DIRECTIVE - Copy everything in the material below from the line containing "The width and height of the screenshot is (1326, 664)." down to the line containing "point(480,57)", replacing "Collapse" with "Expand" and leaving all else unchanged.

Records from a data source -
++++
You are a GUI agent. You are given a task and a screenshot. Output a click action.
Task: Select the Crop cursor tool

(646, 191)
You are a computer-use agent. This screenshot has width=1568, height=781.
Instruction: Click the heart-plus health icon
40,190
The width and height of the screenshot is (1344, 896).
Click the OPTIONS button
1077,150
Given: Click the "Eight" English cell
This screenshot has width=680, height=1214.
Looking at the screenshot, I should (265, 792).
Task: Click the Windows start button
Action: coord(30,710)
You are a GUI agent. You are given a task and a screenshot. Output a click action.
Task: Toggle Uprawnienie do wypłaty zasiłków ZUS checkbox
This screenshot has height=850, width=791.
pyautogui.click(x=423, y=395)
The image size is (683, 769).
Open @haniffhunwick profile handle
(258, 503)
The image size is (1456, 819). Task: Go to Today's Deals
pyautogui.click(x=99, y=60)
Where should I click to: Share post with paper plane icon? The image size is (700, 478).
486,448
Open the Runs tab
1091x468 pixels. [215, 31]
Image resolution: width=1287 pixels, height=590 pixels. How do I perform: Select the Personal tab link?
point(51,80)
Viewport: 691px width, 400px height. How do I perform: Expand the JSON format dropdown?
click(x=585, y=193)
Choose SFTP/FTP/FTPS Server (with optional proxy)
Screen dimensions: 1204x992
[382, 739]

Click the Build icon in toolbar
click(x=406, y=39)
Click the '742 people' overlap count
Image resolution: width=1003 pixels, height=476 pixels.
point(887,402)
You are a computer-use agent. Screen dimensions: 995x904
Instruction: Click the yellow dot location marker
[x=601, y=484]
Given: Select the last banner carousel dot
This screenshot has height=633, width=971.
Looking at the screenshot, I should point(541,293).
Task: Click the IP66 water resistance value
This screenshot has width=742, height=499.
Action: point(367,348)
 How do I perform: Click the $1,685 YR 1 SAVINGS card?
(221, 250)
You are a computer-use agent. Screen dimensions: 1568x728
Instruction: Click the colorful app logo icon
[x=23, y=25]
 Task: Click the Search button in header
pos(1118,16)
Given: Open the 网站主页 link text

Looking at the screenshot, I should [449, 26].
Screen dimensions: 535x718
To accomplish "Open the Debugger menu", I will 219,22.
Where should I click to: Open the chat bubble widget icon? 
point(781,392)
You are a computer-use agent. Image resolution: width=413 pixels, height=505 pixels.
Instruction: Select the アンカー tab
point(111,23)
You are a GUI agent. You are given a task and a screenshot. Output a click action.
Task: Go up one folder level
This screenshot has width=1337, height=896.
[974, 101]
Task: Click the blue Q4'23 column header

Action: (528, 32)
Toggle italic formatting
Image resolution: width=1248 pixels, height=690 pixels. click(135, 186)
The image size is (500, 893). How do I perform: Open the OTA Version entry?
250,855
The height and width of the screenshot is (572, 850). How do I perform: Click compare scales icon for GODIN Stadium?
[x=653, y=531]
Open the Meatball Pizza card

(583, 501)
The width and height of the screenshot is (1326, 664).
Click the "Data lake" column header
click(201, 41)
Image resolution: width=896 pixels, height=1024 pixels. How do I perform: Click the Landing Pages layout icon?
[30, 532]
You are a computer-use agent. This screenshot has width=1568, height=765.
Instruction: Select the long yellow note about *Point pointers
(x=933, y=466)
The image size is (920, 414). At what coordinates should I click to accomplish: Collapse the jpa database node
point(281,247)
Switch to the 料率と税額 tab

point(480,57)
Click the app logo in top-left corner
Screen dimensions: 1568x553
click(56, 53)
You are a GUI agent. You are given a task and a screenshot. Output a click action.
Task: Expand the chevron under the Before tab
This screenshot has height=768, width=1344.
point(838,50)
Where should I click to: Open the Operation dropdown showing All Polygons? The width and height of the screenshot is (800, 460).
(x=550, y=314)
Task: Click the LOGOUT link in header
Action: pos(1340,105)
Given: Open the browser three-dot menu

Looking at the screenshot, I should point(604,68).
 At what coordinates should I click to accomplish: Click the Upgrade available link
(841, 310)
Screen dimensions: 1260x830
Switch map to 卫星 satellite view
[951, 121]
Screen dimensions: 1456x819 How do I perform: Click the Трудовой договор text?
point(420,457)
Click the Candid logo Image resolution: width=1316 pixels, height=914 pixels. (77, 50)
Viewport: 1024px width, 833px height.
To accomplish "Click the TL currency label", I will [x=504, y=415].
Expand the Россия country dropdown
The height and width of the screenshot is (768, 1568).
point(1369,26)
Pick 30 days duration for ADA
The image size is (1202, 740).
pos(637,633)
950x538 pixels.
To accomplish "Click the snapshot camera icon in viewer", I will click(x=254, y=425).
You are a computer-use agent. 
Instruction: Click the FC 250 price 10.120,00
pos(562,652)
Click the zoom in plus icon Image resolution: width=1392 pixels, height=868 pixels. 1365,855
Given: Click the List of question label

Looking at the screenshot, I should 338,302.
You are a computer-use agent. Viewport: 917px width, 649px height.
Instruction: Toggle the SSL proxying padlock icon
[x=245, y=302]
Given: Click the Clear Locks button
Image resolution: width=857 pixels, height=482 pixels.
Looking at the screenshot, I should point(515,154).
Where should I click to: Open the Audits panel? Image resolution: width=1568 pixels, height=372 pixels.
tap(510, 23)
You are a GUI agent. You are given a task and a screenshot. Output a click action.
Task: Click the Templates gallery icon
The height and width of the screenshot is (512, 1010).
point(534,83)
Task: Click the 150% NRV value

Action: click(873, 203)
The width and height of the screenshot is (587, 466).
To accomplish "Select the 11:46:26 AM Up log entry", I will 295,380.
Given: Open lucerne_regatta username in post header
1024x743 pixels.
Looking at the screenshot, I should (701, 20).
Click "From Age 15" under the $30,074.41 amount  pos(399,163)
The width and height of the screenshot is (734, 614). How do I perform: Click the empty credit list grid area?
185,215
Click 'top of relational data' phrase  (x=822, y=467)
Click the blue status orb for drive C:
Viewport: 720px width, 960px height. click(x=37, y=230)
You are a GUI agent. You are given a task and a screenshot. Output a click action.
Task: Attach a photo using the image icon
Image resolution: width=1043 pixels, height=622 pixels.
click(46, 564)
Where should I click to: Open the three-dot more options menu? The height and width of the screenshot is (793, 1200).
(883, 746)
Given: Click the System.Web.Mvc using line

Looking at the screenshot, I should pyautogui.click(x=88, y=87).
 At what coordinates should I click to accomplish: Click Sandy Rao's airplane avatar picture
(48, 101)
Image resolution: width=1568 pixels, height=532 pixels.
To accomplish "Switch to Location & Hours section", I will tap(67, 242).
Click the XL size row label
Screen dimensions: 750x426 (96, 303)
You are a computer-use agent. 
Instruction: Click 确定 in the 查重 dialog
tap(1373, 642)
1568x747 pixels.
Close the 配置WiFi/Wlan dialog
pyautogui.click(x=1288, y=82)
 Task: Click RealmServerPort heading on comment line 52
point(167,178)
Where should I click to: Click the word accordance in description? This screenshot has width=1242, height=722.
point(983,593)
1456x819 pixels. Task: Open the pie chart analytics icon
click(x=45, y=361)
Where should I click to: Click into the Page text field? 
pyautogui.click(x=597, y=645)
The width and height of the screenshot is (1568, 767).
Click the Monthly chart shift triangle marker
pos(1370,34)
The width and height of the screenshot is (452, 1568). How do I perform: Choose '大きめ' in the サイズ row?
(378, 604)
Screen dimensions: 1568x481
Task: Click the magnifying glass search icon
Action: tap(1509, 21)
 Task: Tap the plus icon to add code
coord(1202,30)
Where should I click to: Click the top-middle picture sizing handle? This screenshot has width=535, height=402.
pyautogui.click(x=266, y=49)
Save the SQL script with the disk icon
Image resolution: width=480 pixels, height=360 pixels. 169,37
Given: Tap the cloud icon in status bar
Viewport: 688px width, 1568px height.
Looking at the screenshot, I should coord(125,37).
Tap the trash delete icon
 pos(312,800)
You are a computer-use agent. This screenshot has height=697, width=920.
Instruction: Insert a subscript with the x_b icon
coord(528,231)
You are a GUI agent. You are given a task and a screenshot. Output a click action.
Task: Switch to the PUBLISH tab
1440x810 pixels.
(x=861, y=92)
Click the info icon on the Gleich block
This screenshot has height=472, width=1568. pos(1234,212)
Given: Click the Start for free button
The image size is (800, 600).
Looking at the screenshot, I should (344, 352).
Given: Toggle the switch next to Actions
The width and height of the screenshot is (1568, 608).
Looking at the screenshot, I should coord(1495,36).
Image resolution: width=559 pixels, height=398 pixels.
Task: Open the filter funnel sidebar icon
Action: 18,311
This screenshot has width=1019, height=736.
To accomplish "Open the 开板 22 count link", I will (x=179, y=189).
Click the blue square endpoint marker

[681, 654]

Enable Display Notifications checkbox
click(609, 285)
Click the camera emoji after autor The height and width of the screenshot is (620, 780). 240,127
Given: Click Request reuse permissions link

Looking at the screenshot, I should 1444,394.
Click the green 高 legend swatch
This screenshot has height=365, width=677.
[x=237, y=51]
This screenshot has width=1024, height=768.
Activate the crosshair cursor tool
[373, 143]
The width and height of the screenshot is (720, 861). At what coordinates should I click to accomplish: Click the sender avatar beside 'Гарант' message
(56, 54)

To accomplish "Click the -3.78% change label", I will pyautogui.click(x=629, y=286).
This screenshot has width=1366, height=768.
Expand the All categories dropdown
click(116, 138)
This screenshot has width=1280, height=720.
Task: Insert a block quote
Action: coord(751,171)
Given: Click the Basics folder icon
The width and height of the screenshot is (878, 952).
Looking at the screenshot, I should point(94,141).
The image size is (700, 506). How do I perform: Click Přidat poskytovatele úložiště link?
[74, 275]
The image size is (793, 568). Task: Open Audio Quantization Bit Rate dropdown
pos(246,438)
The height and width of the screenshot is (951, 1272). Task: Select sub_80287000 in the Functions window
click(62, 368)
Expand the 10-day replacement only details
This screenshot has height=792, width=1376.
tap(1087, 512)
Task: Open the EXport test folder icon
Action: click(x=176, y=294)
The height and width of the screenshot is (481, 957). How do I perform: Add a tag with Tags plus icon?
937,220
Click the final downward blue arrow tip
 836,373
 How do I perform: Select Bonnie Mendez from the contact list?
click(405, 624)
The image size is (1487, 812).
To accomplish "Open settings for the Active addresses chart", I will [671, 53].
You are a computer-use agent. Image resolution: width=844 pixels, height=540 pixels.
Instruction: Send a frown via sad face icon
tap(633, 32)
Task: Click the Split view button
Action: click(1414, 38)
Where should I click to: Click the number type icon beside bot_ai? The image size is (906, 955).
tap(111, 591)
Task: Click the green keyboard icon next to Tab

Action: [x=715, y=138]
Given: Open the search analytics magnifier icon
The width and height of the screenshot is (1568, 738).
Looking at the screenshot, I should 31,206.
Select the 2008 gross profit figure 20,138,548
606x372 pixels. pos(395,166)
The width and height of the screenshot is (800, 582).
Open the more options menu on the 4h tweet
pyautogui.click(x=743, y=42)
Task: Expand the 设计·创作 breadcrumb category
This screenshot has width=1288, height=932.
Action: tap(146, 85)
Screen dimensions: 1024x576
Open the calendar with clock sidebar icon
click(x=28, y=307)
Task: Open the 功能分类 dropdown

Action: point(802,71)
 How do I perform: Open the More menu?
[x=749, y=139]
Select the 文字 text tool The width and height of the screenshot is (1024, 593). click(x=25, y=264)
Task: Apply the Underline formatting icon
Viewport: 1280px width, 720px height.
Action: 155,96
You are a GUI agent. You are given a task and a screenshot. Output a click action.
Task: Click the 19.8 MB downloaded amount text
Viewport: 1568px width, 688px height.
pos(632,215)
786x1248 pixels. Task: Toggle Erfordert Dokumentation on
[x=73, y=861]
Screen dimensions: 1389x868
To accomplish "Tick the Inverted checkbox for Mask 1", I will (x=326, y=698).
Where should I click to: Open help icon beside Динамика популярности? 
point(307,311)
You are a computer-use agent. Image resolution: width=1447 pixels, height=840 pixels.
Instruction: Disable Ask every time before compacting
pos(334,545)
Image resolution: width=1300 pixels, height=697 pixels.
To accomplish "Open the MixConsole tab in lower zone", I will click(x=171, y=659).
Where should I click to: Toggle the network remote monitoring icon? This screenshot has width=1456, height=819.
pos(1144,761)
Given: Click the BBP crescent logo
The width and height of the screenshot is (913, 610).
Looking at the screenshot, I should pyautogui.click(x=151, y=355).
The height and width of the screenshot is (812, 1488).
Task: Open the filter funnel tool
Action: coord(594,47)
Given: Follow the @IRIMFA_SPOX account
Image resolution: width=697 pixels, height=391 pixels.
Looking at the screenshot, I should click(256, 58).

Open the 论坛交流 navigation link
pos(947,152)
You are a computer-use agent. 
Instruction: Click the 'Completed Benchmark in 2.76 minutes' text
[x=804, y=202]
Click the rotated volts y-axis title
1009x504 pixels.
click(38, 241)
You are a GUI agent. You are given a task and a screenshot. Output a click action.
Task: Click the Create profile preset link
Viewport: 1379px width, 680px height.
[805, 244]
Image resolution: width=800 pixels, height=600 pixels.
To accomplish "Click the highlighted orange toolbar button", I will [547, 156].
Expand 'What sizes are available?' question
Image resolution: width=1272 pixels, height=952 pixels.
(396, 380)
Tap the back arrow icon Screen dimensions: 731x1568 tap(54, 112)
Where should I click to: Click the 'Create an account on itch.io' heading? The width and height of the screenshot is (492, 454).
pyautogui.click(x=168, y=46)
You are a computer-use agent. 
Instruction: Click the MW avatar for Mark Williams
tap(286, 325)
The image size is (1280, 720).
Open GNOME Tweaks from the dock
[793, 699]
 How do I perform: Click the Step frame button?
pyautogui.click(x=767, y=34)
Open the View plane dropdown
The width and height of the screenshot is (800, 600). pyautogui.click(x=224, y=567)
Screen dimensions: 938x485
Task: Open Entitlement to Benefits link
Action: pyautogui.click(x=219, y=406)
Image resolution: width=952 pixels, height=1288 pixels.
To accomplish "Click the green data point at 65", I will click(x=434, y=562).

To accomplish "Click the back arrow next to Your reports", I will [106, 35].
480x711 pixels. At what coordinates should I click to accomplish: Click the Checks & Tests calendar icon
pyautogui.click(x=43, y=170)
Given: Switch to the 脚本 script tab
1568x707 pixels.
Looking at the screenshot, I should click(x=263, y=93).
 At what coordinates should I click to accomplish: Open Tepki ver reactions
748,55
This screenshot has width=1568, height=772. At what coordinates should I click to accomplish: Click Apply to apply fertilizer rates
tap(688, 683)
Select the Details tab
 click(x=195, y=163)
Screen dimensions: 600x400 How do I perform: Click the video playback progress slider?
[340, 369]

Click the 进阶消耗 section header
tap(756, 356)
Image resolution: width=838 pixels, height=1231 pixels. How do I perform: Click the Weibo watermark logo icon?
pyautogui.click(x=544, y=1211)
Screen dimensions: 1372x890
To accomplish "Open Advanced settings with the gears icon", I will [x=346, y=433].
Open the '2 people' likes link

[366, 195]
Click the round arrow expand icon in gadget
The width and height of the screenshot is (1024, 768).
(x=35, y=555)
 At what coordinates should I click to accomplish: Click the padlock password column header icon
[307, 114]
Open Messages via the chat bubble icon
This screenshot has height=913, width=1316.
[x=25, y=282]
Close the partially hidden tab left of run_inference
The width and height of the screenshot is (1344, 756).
++++
THE REPLY -
The width and height of the screenshot is (1326, 664).
Click the "Data lake" column header
click(201, 41)
Image resolution: width=896 pixels, height=1024 pixels. How do I perform: Click the Landing Pages layout icon?
[30, 532]
You are a computer-use agent. This screenshot has width=1568, height=765.
Instruction: Select the long yellow note about *Point pointers
(x=933, y=466)
The image size is (920, 414). At what coordinates should I click to accomplish: Expand the jpa database node
point(281,247)
Switch to the 料率と税額 tab

point(480,57)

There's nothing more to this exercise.